Quote the passage of the forum post about running a shared-memory application in a Kubernetes pod, from "I find that" up to and including "also an bottleneck?".

Text |
----
Hello, I have been searching around but have not found a good answer, so raise the question here, hope to get some professional help…
I have an accelerator application running on a bare-metal machine which consists of one server and at least one client–they exchanged the information through linux IPC (share memory and message queue) on bare-metal.
I am now trying to make all of them into one POD and manage by a K8S deployment (three Docker containers inside, one for server two for clients, to make the IPC work a hostIPC: true tag is in yaml) .
But when running the test I meet two issues:
if I delete this POD and then later on another one will be created by deployment-- there are probably some “garbage” still left in server container (for exp, some file descriptor of share memory left in /dev/shm folder, are not been deleted yet in the previous POD, will keep existing in this POD)… This surprised me as I thought each time a POD is created it will create the container from the docker image–but this looks not true and it likely “inheriate the container” from the previous POD?
Is there any way to prevent that (I mean to have a real new container start up each time)?
I find that as soon as the application running for some time, my application’s performance (mostly a computing throughput ) will be reduced gradually and after one over night test it drops to something around 20% of beginning… What could cause such performance degradation–memory/cpu/storage ? I am not sure if IPC is also an bottleneck?
----
Data block |

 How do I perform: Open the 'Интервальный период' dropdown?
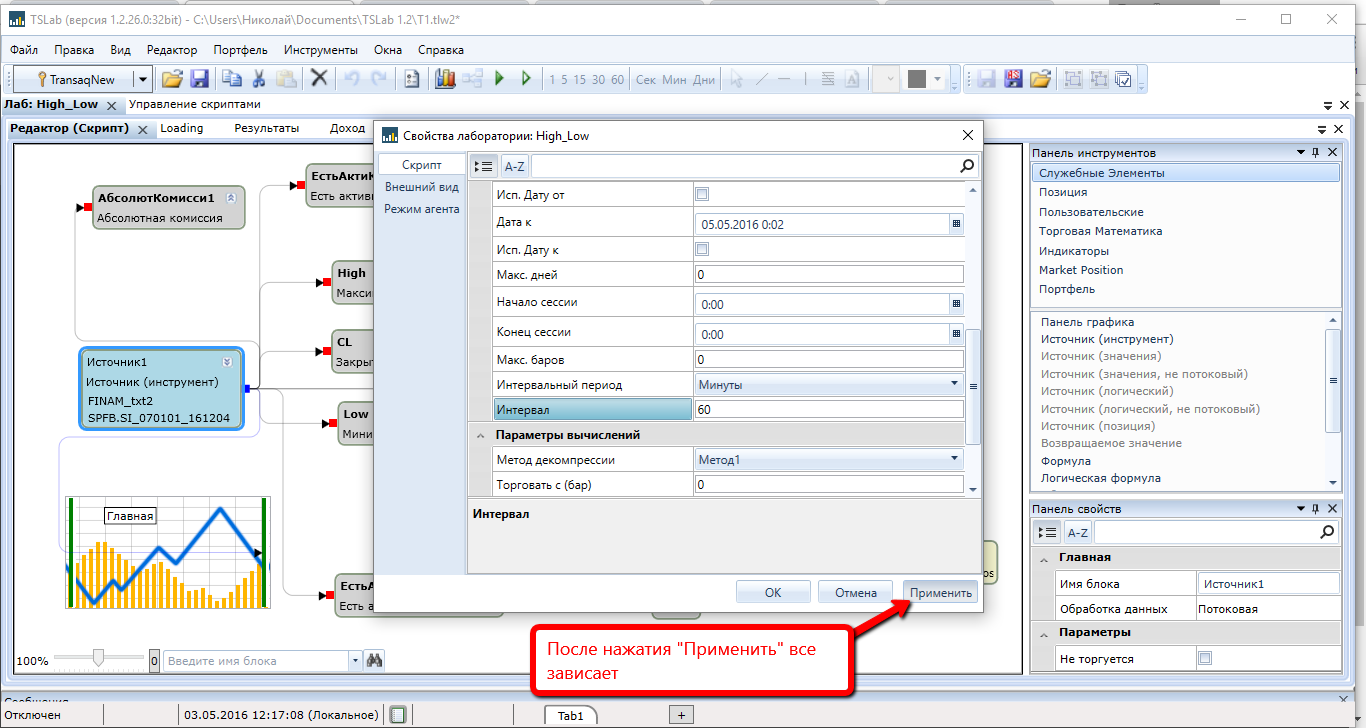pos(828,384)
----
Expected answer |
I find that as soon as the application running for some time, my application’s performance (mostly a computing throughput ) will be reduced gradually and after one over night test it drops to something around 20% of beginning… What could cause such performance degradation–memory/cpu/storage ? I am not sure if IPC is also an bottleneck?